# Questions about rear-facing, Radian Sunshine seats.



## ejg123 (Jun 25, 2008)

I just realized that our rear-facing seats only go to 35 pounds and our son is at 34 pounds. It is pretty important to us to keep him rear-facing as long as possible for safety reasons. The question is then about the Radian XLST or Radian 120 (formerly Sunshine babies) which both go up to 45 lbs rear-facing and (as far as I can tell?) are the only 45lb rear-facing option.

Anyone with experiences on this, I would welcome your feedback generally on how you like the seats.

1. We have small cars.

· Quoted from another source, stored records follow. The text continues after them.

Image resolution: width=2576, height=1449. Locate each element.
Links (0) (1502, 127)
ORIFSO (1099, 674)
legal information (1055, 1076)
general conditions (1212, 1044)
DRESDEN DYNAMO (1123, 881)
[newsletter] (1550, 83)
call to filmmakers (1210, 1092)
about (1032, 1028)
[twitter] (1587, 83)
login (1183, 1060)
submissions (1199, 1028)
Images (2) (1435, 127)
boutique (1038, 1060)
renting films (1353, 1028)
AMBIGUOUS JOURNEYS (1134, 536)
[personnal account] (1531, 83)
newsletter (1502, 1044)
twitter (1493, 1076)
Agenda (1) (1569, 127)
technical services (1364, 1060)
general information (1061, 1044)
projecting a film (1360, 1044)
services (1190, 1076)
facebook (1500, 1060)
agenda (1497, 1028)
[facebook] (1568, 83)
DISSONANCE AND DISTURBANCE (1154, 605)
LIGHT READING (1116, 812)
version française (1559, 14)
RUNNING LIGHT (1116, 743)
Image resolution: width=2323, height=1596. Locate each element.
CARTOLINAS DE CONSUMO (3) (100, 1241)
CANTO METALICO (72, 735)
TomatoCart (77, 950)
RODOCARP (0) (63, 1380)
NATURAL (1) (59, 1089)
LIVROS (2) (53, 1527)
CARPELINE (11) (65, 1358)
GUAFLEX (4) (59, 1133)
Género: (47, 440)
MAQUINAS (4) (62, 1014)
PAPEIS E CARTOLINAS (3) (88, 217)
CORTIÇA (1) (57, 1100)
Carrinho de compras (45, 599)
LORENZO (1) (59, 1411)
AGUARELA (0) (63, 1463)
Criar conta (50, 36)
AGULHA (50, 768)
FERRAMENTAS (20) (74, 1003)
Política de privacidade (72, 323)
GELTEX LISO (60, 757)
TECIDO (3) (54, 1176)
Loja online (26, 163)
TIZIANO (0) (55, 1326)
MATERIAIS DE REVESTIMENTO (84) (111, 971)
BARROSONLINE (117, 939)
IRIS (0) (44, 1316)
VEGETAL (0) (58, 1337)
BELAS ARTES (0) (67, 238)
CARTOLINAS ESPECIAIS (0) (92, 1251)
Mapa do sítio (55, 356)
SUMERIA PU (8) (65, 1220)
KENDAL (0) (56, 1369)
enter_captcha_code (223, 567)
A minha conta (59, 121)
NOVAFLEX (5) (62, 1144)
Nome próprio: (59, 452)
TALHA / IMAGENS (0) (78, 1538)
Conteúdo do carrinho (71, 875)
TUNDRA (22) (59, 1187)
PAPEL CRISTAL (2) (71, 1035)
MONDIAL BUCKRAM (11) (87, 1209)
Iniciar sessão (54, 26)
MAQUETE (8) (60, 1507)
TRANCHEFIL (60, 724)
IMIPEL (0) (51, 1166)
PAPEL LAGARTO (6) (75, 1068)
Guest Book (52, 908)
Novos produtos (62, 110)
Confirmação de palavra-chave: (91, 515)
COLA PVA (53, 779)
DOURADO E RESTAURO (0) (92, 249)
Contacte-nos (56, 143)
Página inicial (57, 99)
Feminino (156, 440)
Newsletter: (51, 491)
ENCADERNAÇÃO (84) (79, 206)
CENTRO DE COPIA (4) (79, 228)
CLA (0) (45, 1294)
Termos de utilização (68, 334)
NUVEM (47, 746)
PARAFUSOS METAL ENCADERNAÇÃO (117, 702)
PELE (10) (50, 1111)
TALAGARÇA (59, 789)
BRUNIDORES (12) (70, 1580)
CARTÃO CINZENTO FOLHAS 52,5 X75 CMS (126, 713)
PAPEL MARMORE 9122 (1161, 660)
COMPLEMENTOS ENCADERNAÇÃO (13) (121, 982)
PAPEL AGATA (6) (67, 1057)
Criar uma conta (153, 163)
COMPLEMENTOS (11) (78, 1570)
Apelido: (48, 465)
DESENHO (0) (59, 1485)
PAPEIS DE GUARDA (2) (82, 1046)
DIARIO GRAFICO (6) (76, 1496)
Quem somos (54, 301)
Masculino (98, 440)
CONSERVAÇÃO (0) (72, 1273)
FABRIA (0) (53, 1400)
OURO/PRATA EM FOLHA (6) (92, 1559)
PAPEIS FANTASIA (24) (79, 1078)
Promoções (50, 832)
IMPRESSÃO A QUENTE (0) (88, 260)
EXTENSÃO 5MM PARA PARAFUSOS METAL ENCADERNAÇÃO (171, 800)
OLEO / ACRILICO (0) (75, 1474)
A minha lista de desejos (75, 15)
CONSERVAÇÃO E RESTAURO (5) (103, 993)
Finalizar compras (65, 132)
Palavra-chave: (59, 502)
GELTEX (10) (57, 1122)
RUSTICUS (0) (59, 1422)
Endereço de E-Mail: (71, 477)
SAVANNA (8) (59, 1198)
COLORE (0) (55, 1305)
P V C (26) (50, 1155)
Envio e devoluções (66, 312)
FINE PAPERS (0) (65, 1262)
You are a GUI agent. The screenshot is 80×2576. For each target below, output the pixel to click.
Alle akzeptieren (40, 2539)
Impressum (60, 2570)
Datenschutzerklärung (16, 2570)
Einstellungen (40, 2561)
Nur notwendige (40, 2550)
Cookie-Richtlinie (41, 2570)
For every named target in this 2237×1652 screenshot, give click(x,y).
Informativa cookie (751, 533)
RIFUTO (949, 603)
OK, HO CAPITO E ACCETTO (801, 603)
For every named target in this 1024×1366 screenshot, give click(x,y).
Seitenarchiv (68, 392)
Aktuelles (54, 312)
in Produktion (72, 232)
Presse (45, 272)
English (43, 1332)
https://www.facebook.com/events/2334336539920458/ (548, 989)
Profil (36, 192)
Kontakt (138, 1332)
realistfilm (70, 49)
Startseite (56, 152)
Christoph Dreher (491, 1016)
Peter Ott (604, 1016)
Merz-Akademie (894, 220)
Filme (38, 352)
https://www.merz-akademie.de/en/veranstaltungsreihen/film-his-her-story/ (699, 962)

I understand that I can try to see if they fit by using a floor model or buy and return, but if anyone has any experience with the Radian in Scion Xa (2006) or Corrolla LX (2005), middle seat, would love feedback.

2. Mainly I am concerned about the many reports I have read about Super-latch problems with Radian and the company's unresponsiveness about this. It seems like there are some people who are CONVINCED that there are serious problems while there are also some very defensive defenders. Everyone seems so polarized and dramatic about it, it is hard to tell what to make of it. Experiences? Background to this that I don't know about?

Also many stores seems sold out of the xlst. Any ideas why? Anything else to consider?


----------



## Maedze (Dec 16, 2008)

The XTSL is sold out because the seats were all renamed  The brand was formerly called Sunshine Kids Juvenile Products and now is called Diono. The seats are the R100, (65SL) the R120,(80SL) and the RXT (XTSL).

SuperLATCH was/is an interesting issue. The company handled it (as well as other issues) very poorly. There is no doubt that a seat with a slipping LATCH adjuster is not safe as is; however, some vehicle/seat combinations are simply incompatible. The fortunate thing is that if LATCH and your seating position are not copacetic, you can install the seat with the seatbelt. The unfortunate thing is that the company dumped a lot into the SL 'branding', and then turned up its noses at its customers who spent money for the SL product.

Interesting thing to note: with FMVSS 213 changes coming down the pipe in the next few years, Diono will no longer be able to *have* SuperLATCH as LATCH limits will be federally regulated and will include the weight of the child restraint. I can't remember the specifics, but I believe lower anchors will be required to be certified to 65 lbs, minus the weight of the seat, which is around 22 lbs for the Diono seats (heavy suckers!). There will be no more 'superLATCH'. Diono is certainly aware of these changes, which probably played into their rebranding decision and the fact that they've stopped emphasizing superLATCH as a selling point.

The seat itself is safe. It passes all applicable testing, and is certainly a great option for keeping a child rear facing. It will fit quite nicely in a Corolla. The issue with the seat isn't so much its size as that if the vehicle seat is flatter, it over reclines. You should be able to get a reasonably upright install in the Corolla. I cannot comment on the Scion. However, if the seat is simply over reclined in the Scion with no other issues, an angle adjuster should fix that problem.


----------



## whitneyg (Dec 12, 2009)

I have an R120 RF behind the passenger in a Honda Fit, a super tiny car, with room to spare. I have the angle adjuster and wouldn't have been able to get the seat upright enough without it.


----------



## *Eva* (Jul 31, 2008)

It should fit fine in both of those cars but you can double check on www.car-seat.org to make sure. I would also recommend getting the angle adjuster b/c you'll have an older kid and that will make it a few more inched upright. You can also heavily brace with that seat which makes it easier too. The Superlatch thing is ridiculous with them but since you're putting the seat in the middle of both cars it really won't matter b/c I'm pretty sure neither of them allow latch in the center anyways so you're going to have to do a seat belt installs anyways.


----------